Now -p'(s) gives the net force on an infinitesimal element of the string, and (1/s) gives the acceleration of the hyperbolic world lines in a Rindler frame. So this equation resembles “F=ma”, but instead of rho(s) alone — the proper mass-energy of our element of string — we have rho(s)+p(s). This is due to the fact that the pressure/tension in an accelerating body is changing direction in space-time, and contributing to the momentum density.
However, if we calculate the force/acceleration relationship for an acceleration in a direction in which there is no tension, we will get a different effective inertial mass: just rho(s). So there is an anisotropic response to applied force.
Another example is the case of a rotating ring of elastic material. The total mass-energy of the ring in the centre-of-mass frame will be modified by kinetic and elastic potential energy, and if you compute the force needed to accelerate the ring with a given proper acceleration, a, in a direction orthogonal to the plane of the ring, it will simply be proportional to that total mass-energy. But if you accelerate the ring in the plane of rotation, the constant of proportionality, the effective inertial mass, will be different.

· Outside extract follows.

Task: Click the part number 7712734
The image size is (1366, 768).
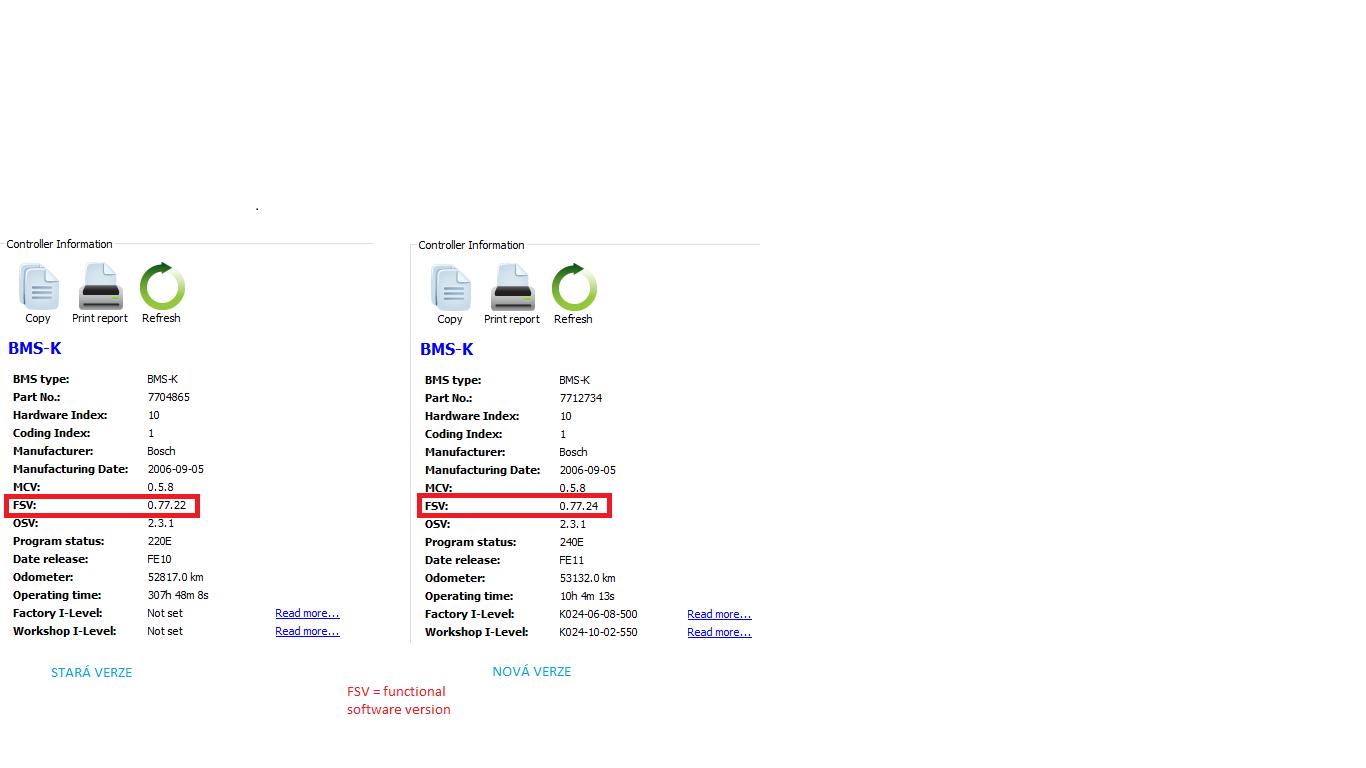Action: (x=580, y=398)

Another way to look at all this is to think about boosts. When you have a point particle, it simply possesses an energy-momentum vector, P, and its total energy as measured by an observer with 4-velocity u is just E=P.u. If you start with a particle at rest, E will initially equal m=|P|, and if you apply a boost to P then E will transform in a very simple way, which will be independent of the direction of the boost.
But when you have a composite system, E is found by integrating T^{00}, the time-time component of the system’s stress-energy tensor T. You can also integrate all four time components, T^{0a}, to get a total energy-momentum vector P. But even if you start with the centre-of-mass of the system at rest (i.e. the total momentum of the body in the observer’s reference frame is zero), if you apply a boost to T, there’s absolutely no guarantee that the change in E will be independent of the direction of the boost.
I wrote:
Sorry, that assertion was dead wrong. The total energy-momentum vector you get by integrating T^{0a} for a closed system will transform like an ordinary 4-vector (Misner, Thorne and Wheeler, page 145, makes this clear), so the change in E will be independent of the direction of the boost.

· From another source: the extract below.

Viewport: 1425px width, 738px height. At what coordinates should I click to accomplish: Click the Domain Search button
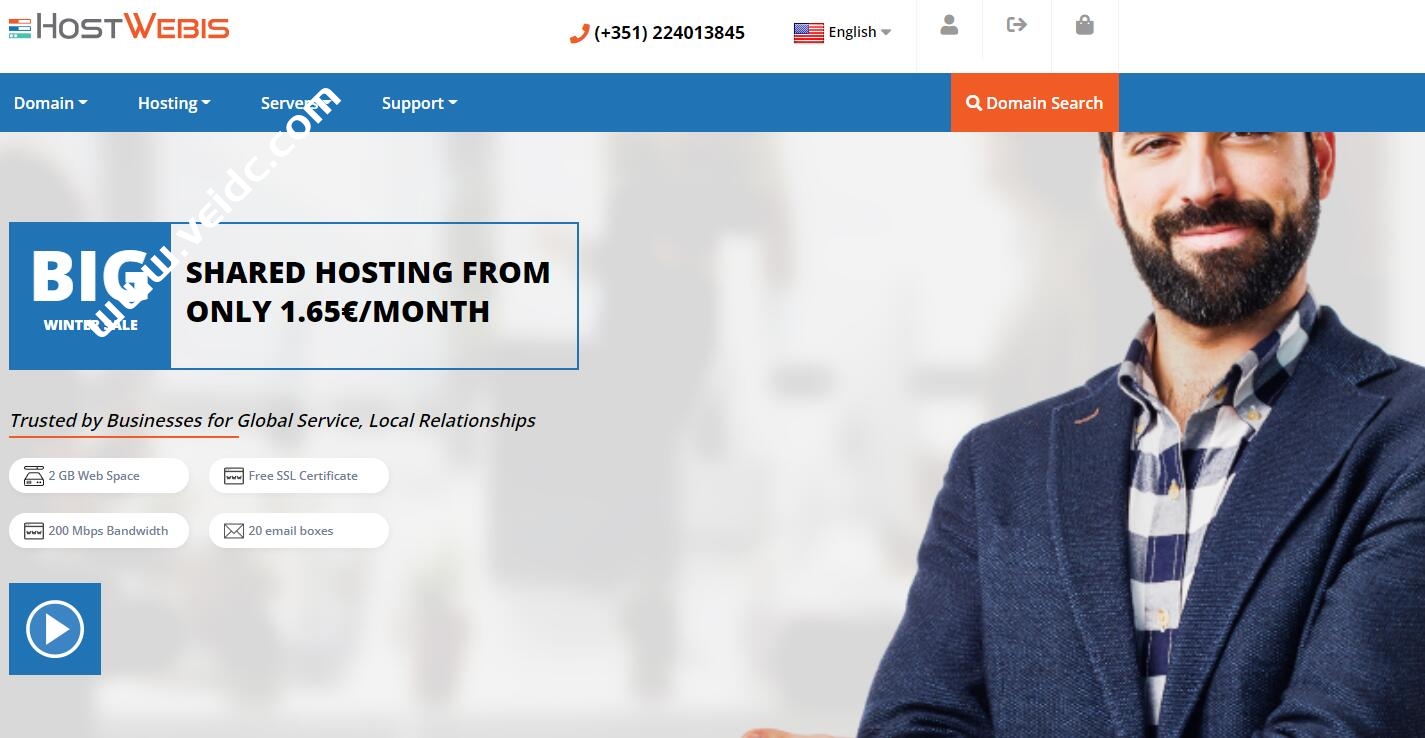(1034, 102)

This doesn’t change the rest of my argument. As I’ve said, I’m not 100% certain about any of this, but it seems clear that tension does modify the effective inertial mass of a composite object, and so anisotropic tension should give rise to an anisotropic effective inertial mass.
Hi Greg,
It should be the case that the anisotropic effects are described by the angular momentum. So, mass and angular momentum are the two relevant parameters that you can extract from the energy-momebtum tensor.
It may be more convenient to look at collisions instead of a steady force. It should be the case that you have conservation of momentum and angular momentum. Any anistropic effects should be a consequence of this…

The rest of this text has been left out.